▶ DIRECTIONS: Copy the data that follows, character for character, minus the pictures.

▶ RECORD EXCERPTS:
══════════════════════════════
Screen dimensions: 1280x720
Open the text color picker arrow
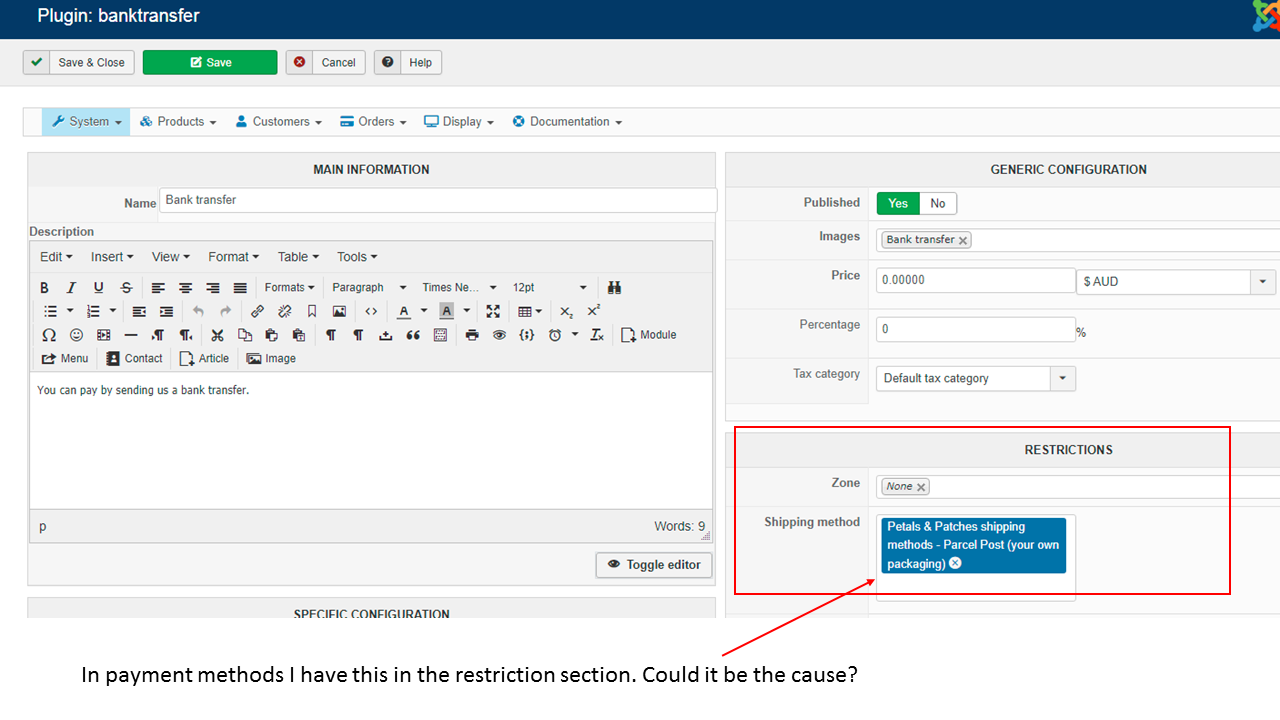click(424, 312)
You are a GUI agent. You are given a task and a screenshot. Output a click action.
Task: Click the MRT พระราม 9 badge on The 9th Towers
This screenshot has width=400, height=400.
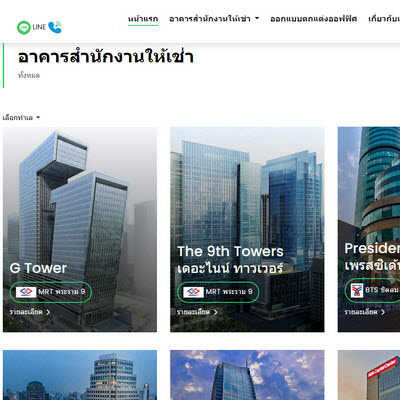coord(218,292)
══════════════════════════════
▶ WORKED SOLUTION:
Screen dimensions: 1280x720
Open the text color picker arrow
click(424, 312)
You are a GUI agent. You are given a task and a screenshot. Output a click action.
Task: Click the MRT พระราม 9 badge on The 9th Towers
This screenshot has width=400, height=400.
coord(218,292)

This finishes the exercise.